◆ Do this ◆
Copy the following records line for line, without any changes.

◆ Data extract ◆

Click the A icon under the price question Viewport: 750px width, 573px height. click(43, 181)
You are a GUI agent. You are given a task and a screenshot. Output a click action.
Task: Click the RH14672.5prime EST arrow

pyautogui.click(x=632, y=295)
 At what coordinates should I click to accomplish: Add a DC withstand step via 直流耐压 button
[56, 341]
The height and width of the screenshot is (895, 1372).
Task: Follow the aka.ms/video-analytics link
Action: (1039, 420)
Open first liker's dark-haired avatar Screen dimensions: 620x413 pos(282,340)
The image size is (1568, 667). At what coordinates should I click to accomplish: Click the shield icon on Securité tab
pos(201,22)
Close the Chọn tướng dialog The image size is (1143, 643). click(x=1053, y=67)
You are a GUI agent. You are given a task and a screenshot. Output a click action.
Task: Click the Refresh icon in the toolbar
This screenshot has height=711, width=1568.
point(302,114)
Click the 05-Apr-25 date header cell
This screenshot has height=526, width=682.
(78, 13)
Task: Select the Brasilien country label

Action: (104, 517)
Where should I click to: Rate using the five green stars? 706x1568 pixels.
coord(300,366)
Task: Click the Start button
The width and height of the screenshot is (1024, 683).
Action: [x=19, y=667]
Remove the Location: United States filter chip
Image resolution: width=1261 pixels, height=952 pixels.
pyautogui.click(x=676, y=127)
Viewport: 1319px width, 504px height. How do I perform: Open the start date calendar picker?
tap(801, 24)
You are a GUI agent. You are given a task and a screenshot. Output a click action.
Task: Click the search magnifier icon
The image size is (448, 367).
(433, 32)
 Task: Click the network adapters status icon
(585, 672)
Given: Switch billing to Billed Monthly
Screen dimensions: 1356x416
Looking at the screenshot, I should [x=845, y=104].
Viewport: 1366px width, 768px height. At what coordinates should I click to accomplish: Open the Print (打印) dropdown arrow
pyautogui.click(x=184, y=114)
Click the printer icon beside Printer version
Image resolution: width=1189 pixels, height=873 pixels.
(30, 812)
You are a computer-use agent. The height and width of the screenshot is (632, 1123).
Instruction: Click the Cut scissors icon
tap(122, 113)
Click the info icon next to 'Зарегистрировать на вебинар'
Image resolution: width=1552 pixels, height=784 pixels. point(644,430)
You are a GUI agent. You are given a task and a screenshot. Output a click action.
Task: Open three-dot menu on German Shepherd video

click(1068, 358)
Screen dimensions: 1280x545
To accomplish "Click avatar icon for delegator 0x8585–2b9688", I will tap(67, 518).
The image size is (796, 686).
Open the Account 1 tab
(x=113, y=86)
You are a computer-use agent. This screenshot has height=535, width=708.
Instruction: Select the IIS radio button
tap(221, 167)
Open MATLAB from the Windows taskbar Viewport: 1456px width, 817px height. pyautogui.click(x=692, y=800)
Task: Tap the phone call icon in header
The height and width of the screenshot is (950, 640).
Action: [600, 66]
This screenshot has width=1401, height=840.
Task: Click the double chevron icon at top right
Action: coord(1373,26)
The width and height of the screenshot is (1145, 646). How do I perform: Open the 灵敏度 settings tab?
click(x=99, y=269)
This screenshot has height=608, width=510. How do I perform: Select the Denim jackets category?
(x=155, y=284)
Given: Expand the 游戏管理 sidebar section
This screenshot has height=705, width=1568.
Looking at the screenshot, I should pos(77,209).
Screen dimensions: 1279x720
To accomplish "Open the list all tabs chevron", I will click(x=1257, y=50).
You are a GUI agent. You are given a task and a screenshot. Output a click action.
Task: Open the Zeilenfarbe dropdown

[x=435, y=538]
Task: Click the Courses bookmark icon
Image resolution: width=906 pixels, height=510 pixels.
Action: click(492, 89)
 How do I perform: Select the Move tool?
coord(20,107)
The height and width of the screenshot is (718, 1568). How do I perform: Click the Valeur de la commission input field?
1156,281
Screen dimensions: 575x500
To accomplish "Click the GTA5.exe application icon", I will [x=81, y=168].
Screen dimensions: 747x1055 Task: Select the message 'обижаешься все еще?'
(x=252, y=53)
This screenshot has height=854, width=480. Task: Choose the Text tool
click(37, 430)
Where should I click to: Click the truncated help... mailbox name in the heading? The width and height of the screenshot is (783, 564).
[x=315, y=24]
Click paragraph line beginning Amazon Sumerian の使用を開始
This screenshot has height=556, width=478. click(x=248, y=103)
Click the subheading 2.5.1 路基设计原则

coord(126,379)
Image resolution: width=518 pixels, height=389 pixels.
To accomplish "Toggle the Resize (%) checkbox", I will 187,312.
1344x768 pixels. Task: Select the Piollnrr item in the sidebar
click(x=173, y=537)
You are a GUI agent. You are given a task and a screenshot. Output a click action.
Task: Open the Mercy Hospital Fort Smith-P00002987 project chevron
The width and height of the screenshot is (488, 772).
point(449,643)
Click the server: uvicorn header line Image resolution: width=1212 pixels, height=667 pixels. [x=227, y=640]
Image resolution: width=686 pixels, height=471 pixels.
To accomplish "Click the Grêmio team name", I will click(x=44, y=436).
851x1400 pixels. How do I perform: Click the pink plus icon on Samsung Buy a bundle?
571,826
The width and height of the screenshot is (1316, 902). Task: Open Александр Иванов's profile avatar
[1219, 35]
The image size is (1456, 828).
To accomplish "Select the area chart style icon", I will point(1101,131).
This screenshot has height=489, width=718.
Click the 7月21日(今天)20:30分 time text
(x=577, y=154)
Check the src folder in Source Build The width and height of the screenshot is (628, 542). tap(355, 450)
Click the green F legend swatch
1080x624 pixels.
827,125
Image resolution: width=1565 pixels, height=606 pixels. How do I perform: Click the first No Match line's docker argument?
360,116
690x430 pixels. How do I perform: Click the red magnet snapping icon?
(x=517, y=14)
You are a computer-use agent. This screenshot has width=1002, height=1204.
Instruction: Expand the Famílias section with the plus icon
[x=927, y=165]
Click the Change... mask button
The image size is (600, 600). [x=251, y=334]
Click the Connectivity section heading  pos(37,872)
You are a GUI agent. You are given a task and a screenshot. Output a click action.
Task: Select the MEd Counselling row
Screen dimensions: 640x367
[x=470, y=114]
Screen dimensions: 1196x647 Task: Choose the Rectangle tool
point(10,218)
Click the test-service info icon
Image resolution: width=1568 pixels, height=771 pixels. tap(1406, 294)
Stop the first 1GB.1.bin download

◆ Result of the exercise ◆
Click the A icon under the price question Viewport: 750px width, 573px height. click(43, 181)
You are a GUI agent. You are given a task and a screenshot. Output a click action.
Task: Click the RH14672.5prime EST arrow

pyautogui.click(x=632, y=295)
 At what coordinates should I click to accomplish: Add a DC withstand step via 直流耐压 button
[56, 341]
The height and width of the screenshot is (895, 1372).
Task: Follow the aka.ms/video-analytics link
Action: (1039, 420)
Open first liker's dark-haired avatar Screen dimensions: 620x413 pos(282,340)
The image size is (1568, 667). At what coordinates should I click to accomplish: Click the shield icon on Securité tab
pos(201,22)
Close the Chọn tướng dialog The image size is (1143, 643). click(x=1053, y=67)
You are a GUI agent. You are given a task and a screenshot. Output a click action.
Task: Click the Refresh icon in the toolbar
This screenshot has height=711, width=1568.
point(302,114)
Click the 05-Apr-25 date header cell
This screenshot has height=526, width=682.
(78, 13)
Task: Select the Brasilien country label

Action: (104, 517)
Where should I click to: Rate using the five green stars? 706x1568 pixels.
coord(300,366)
Task: Click the Start button
The width and height of the screenshot is (1024, 683).
Action: [x=19, y=667]
Remove the Location: United States filter chip
Image resolution: width=1261 pixels, height=952 pixels.
pyautogui.click(x=676, y=127)
Viewport: 1319px width, 504px height. How do I perform: Open the start date calendar picker?
tap(801, 24)
You are a GUI agent. You are given a task and a screenshot. Output a click action.
Task: Click the search magnifier icon
The image size is (448, 367).
(433, 32)
 Task: Click the network adapters status icon
(585, 672)
Given: Switch billing to Billed Monthly
Screen dimensions: 1356x416
Looking at the screenshot, I should [x=845, y=104].
Viewport: 1366px width, 768px height. At what coordinates should I click to accomplish: Open the Print (打印) dropdown arrow
pyautogui.click(x=184, y=114)
Click the printer icon beside Printer version
Image resolution: width=1189 pixels, height=873 pixels.
(30, 812)
You are a computer-use agent. The height and width of the screenshot is (632, 1123).
Instruction: Click the Cut scissors icon
tap(122, 113)
Click the info icon next to 'Зарегистрировать на вебинар'
Image resolution: width=1552 pixels, height=784 pixels. point(644,430)
You are a GUI agent. You are given a task and a screenshot. Output a click action.
Task: Open three-dot menu on German Shepherd video

click(1068, 358)
Screen dimensions: 1280x545
To accomplish "Click avatar icon for delegator 0x8585–2b9688", I will tap(67, 518).
The image size is (796, 686).
Open the Account 1 tab
(x=113, y=86)
You are a computer-use agent. This screenshot has height=535, width=708.
Instruction: Select the IIS radio button
tap(221, 167)
Open MATLAB from the Windows taskbar Viewport: 1456px width, 817px height. pyautogui.click(x=692, y=800)
Task: Tap the phone call icon in header
The height and width of the screenshot is (950, 640).
Action: [600, 66]
This screenshot has width=1401, height=840.
Task: Click the double chevron icon at top right
Action: coord(1373,26)
The width and height of the screenshot is (1145, 646). How do I perform: Open the 灵敏度 settings tab?
click(x=99, y=269)
This screenshot has height=608, width=510. How do I perform: Select the Denim jackets category?
(x=155, y=284)
Given: Expand the 游戏管理 sidebar section
This screenshot has height=705, width=1568.
Looking at the screenshot, I should pos(77,209).
Screen dimensions: 1279x720
To accomplish "Open the list all tabs chevron", I will click(x=1257, y=50).
You are a GUI agent. You are given a task and a screenshot. Output a click action.
Task: Open the Zeilenfarbe dropdown

[x=435, y=538]
Task: Click the Courses bookmark icon
Image resolution: width=906 pixels, height=510 pixels.
Action: click(492, 89)
 How do I perform: Select the Move tool?
coord(20,107)
The height and width of the screenshot is (718, 1568). How do I perform: Click the Valeur de la commission input field?
1156,281
Screen dimensions: 575x500
To accomplish "Click the GTA5.exe application icon", I will [x=81, y=168].
Screen dimensions: 747x1055 Task: Select the message 'обижаешься все еще?'
(x=252, y=53)
This screenshot has height=854, width=480. Task: Choose the Text tool
click(37, 430)
Where should I click to: Click the truncated help... mailbox name in the heading? The width and height of the screenshot is (783, 564).
[x=315, y=24]
Click paragraph line beginning Amazon Sumerian の使用を開始
This screenshot has height=556, width=478. click(x=248, y=103)
Click the subheading 2.5.1 路基设计原则

coord(126,379)
Image resolution: width=518 pixels, height=389 pixels.
To accomplish "Toggle the Resize (%) checkbox", I will 187,312.
1344x768 pixels. Task: Select the Piollnrr item in the sidebar
click(x=173, y=537)
You are a GUI agent. You are given a task and a screenshot. Output a click action.
Task: Open the Mercy Hospital Fort Smith-P00002987 project chevron
The width and height of the screenshot is (488, 772).
point(449,643)
Click the server: uvicorn header line Image resolution: width=1212 pixels, height=667 pixels. [x=227, y=640]
Image resolution: width=686 pixels, height=471 pixels.
To accomplish "Click the Grêmio team name", I will click(x=44, y=436).
851x1400 pixels. How do I perform: Click the pink plus icon on Samsung Buy a bundle?
571,826
The width and height of the screenshot is (1316, 902). Task: Open Александр Иванов's profile avatar
[1219, 35]
The image size is (1456, 828).
To accomplish "Select the area chart style icon", I will point(1101,131).
This screenshot has height=489, width=718.
Click the 7月21日(今天)20:30分 time text
(x=577, y=154)
Check the src folder in Source Build The width and height of the screenshot is (628, 542). tap(355, 450)
Click the green F legend swatch
1080x624 pixels.
827,125
Image resolution: width=1565 pixels, height=606 pixels. How do I perform: Click the first No Match line's docker argument?
360,116
690x430 pixels. How do I perform: Click the red magnet snapping icon?
(x=517, y=14)
You are a computer-use agent. This screenshot has width=1002, height=1204.
Instruction: Expand the Famílias section with the plus icon
[x=927, y=165]
Click the Change... mask button
The image size is (600, 600). [x=251, y=334]
Click the Connectivity section heading  pos(37,872)
You are a GUI agent. You are given a task and a screenshot. Output a click action.
Task: Select the MEd Counselling row
Screen dimensions: 640x367
[x=470, y=114]
Screen dimensions: 1196x647 Task: Choose the Rectangle tool
point(10,218)
Click the test-service info icon
Image resolution: width=1568 pixels, height=771 pixels. tap(1406, 294)
Stop the first 1GB.1.bin download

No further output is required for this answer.